Courtly ecologies of devotion in early Sikh devotional poetry and hagiography

Presenter

Kaur Manpreet - Religion, Columbia University, New York, United States

Panel

112 – Kingship and Commemoration in South Asia (c. 1400-1800)

Abstract

Metaphors of the court were frequently employed in the Sikh religious corpus, just as the formation of Sikh religious spaces and geographies relied on the courtly idiom. Following Nile Green’s prompt to read text and territory along a continuum in the context of Sufi devotion in early modern India, and comparatively applying it to the emerging Sikh community in the sixteenth century, this paper focuses on a key aspect of the court— the assembly— as a keystone idea in the discursive formation of the Sikh court. I analyse the assembly as 1) literary trope in the early Sikh religious corpus (poetry and hagiography) from the  sixteenth century, and as 2) social and historical precondition for the reception of that religious corpus.
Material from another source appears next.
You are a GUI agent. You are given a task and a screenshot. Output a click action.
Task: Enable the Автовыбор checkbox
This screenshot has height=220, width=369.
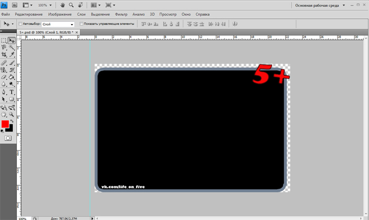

In doing so, I show that just as the courtly registers of comportment informed social spaces and thus influenced practices of community formation for early Sikhs, concurrent understandings of the assembly, broadly understood, transformed the understanding of court and courtly behavior. Such literary transformations, enacted upon social space allowed Sikhs to reimagine their subjecthood (in relation to figures of pedagogic and religious authority, i.e. their Guru) in the early modern period.